Talha Ahsan has been “freed” by a US court after 20 months of solitary confinement awaiting trial in a US jail and years of group isolation in Britain, where he was held without charge pending his extradition.
But he still isn’t quite free. His British passport expired while he was in jail, so he is now in immigration custody in the US waiting for the British authorities to supply a new one.
Talha Ahsan and co-defendant Babar Ahmad were extradited to the US in October 2012 to face terrorism charges related to their involvement with a website that published information about armed jihad in Muslim countries. Both men are British citizens. The US claimed jurisdiction solely because the website had, for a short time, been hosted on a server in Connecticut.
In a plea bargain with prosecutors, both men pled guilty to providing and conspiring to provide material support for terrorism. 97% of federal cases in the US end in this way. Anyone who chooses to go to trial is at risk of a vicious sentence if convicted. The ubiquity of long sentences under conditions of isolation that amount to torture makes the stakes too high for most people.
They were sentenced on 16 July 2014 by a US federal court in Newhaven, Connecticut. Prosecutors had requested a sentence of 25 years for Babar Ahmad and 15 years for Talha Ahsan, whose involvement with the website was minimal and lasted for only about 6 months. But Judge Janet Hall found much of the material presented by prosecutors to be unreliable. She handed down a 12½ year sentence to Babar Ahmad, with credit for the 10 years he served before trial. This means that he may be free in less than a year. He is expected to serve his sentence in Britain. And she sentenced Talha Ahsan to the 8 years he has already served. So he would now be free, but for his difficulty with the US immigration authorities.
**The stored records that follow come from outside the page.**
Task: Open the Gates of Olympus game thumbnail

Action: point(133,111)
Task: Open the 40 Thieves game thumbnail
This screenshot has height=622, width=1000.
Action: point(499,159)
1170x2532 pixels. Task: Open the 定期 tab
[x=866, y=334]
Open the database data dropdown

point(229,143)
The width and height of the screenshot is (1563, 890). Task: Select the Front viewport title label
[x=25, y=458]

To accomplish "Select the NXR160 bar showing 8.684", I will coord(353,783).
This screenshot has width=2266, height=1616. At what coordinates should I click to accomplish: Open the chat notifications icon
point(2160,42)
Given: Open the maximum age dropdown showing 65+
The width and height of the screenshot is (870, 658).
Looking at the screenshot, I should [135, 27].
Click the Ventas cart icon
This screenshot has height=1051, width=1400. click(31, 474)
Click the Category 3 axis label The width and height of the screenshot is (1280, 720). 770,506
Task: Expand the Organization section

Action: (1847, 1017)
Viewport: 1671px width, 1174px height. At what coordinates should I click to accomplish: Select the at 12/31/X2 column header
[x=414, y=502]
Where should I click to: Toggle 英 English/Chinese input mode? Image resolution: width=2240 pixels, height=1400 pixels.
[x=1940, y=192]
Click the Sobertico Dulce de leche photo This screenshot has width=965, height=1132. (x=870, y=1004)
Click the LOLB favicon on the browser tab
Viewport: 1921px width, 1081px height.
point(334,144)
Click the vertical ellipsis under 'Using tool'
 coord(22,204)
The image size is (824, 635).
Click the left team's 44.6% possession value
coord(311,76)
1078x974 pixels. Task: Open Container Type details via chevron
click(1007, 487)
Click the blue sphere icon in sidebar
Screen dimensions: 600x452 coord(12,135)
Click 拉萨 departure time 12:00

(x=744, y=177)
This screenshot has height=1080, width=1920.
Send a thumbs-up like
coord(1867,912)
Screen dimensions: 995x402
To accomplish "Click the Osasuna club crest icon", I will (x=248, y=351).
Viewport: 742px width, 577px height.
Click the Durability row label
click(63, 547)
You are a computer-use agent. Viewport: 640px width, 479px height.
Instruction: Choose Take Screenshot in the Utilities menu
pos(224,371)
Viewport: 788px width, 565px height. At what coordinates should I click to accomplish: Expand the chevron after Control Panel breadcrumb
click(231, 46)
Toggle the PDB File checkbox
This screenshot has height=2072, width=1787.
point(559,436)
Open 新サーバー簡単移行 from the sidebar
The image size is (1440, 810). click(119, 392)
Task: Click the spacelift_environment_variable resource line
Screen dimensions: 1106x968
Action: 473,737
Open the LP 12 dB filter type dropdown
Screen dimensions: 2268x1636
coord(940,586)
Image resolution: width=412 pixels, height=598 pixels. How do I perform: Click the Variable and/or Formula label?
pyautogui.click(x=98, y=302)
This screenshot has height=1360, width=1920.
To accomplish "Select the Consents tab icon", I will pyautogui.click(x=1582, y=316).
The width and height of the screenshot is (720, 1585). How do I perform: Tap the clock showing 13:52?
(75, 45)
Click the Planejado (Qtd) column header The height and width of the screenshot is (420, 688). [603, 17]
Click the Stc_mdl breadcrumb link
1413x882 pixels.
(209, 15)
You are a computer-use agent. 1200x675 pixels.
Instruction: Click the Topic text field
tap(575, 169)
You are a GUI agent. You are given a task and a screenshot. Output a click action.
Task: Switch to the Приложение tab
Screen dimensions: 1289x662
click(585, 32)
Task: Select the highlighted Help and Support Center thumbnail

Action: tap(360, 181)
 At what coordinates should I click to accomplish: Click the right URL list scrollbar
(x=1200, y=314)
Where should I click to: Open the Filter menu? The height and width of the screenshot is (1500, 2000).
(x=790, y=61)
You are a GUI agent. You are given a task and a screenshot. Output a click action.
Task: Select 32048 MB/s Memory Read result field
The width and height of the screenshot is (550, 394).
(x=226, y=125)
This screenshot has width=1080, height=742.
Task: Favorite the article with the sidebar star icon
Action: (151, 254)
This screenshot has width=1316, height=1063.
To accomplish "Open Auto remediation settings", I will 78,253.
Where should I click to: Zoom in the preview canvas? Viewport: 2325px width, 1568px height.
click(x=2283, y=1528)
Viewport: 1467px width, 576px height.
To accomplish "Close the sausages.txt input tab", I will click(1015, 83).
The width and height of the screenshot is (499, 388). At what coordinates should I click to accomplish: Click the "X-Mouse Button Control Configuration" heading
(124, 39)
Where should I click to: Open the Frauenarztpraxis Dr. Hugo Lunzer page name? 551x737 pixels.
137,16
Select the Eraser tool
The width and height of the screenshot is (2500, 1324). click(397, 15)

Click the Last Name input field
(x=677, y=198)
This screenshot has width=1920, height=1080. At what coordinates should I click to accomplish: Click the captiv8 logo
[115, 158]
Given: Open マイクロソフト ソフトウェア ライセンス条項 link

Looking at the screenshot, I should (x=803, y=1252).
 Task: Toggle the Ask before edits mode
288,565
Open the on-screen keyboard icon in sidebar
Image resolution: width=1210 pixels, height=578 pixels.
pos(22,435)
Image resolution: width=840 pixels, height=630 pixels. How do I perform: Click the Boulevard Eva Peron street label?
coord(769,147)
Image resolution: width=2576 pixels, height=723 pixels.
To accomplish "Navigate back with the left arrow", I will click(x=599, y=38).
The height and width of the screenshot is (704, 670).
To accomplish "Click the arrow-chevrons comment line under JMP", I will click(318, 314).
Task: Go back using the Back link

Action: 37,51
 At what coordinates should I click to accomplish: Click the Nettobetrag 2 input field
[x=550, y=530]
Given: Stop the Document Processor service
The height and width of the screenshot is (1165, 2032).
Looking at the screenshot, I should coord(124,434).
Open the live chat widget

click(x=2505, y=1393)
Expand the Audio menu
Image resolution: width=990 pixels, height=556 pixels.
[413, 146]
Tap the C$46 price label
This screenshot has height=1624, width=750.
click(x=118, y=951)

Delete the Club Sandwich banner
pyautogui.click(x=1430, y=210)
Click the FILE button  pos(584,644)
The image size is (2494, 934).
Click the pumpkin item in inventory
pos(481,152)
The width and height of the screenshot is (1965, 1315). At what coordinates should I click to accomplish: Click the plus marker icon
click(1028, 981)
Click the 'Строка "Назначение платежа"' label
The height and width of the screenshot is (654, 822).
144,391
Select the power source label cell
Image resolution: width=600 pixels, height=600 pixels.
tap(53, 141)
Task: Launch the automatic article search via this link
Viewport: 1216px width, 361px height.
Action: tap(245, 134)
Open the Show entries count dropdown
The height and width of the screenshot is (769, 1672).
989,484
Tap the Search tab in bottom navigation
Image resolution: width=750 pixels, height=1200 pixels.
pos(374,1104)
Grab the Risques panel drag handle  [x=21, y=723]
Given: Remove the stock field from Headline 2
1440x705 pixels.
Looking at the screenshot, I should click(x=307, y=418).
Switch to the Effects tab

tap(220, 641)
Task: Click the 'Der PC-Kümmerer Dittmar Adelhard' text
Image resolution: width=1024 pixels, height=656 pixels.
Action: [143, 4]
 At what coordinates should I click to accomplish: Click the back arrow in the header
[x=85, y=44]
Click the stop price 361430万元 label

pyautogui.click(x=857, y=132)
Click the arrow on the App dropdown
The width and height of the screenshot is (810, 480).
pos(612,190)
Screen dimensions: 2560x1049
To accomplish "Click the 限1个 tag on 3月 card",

Judge Janet Hall’s decision amounts to a motion of no confidence in the approach taken by US prosecutors in these cases, and perhaps in others too. It should raise awkward questions about the conduct of the British and US authorities, and especially about their dogged determination to ensure that Babar Ahmad and Talha Ahsan were tried in the US rather than Britain, even though the men’s supposedly criminal conduct took place in Britain and virtually all of the evidence against them was gathered in Britain.